A proxy for foreign-currency inflows, the net yuan purchases by banks’ clients amounted to 174 billion yuan ($27 billion) in September. The 12-month average rose to a record 159 billion yuan, thanks to strong exports and inflows to China’s stock and bond markets. The portfolio inflow will likely keep coming. The widely-followed FTSE WGBI index will include Chinese bonds by the end of this month, a move that Citigroup estimated will bring in about $3 billion a month. Against this background, any expectation for large yuan deprecation is likely to be misplaced.
2. Beijing is making moves to calm the property market. A slew of senior officials, including Vice Premier Liu He, came out to try to shore up the struggling real-estate sector and reassure everyone that risks from Evergrande are contained. Evergrande’s surprising payment of interest rates last week helped it avoid an imminent default, triggering the biggest weekly rally in Chinese junk bonds since 2012. The crisis is by no means ending. But China’s fine-tuning of housing policy, including encouraging banks to increase mortgages, should bring some relief for property developers.
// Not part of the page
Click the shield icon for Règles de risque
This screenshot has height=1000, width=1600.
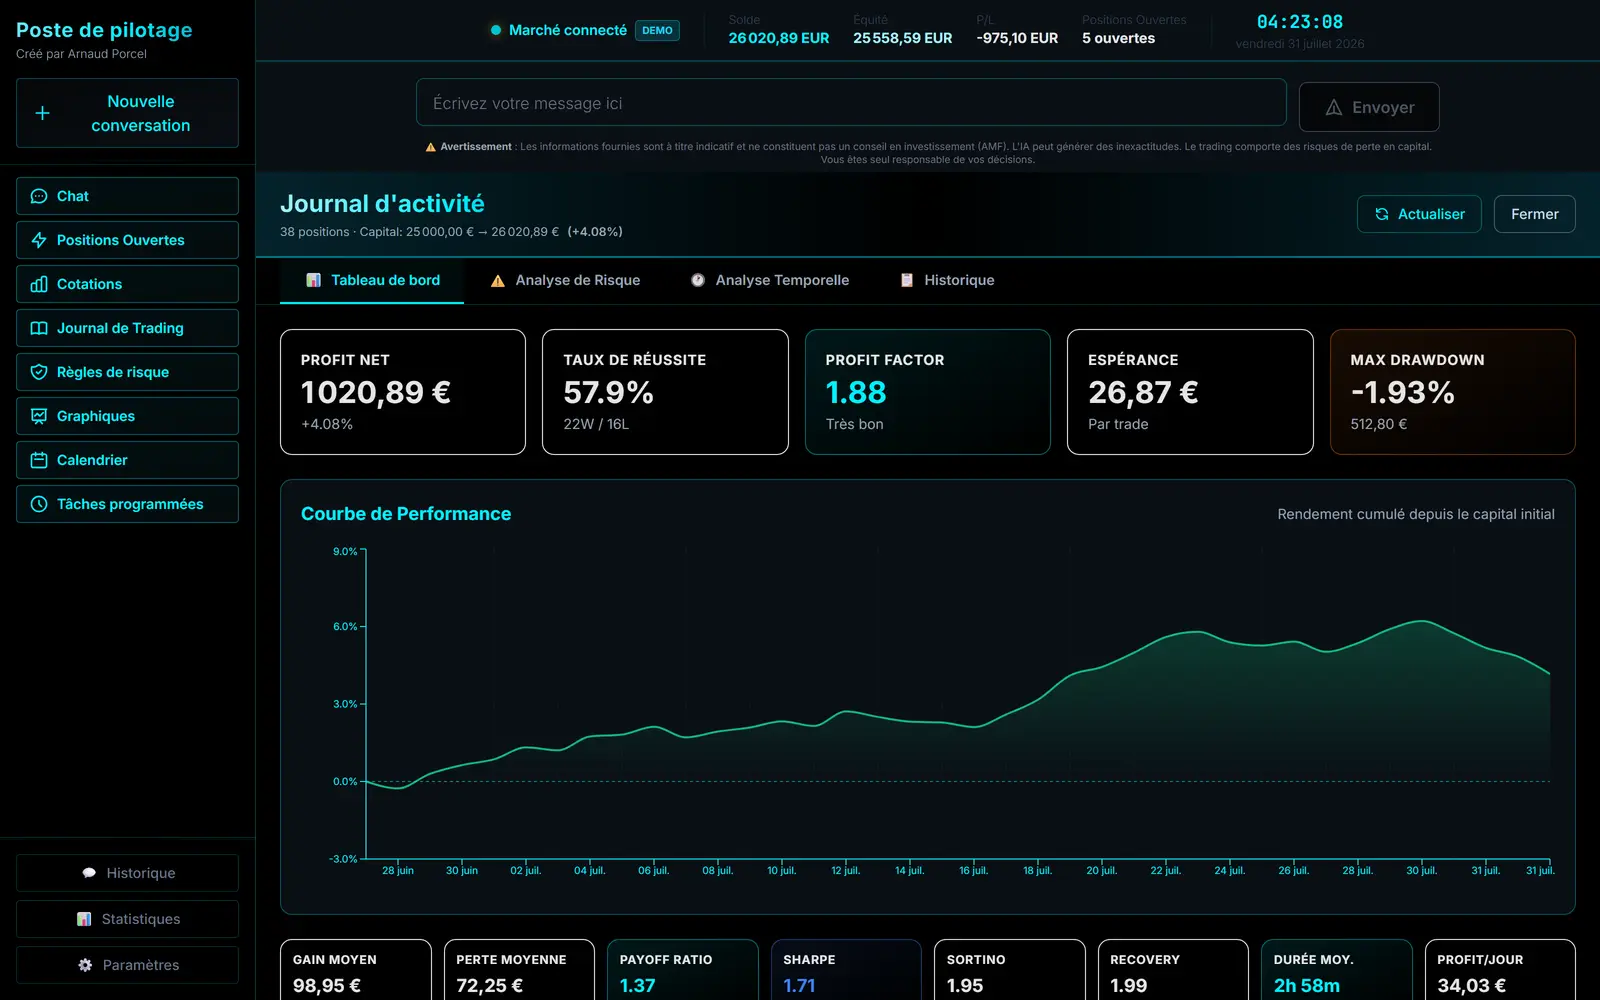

It’s part of broad efforts by policy makers to keep the economy from faltering further. On Friday, a Ministry of Finance official said Beijing has urged local governments to speed up bond issuance to fund infrastructure projects.
3. Inflation is bringing forward central bank rate expectations across the world. The global bond selloff continued last week as inflation expectations rose. The U.S. five-year breakeven rate reached the highest in more than a decade. In Russia, the central bank stunned investors with a bigger-than-expected rate increase Friday, and warned that more tightening may come to curb inflation. In China, while consumer prices are held back by lower pork prices, bond yields have also increased in recent weeks as expectations of reserve ratio cuts waned.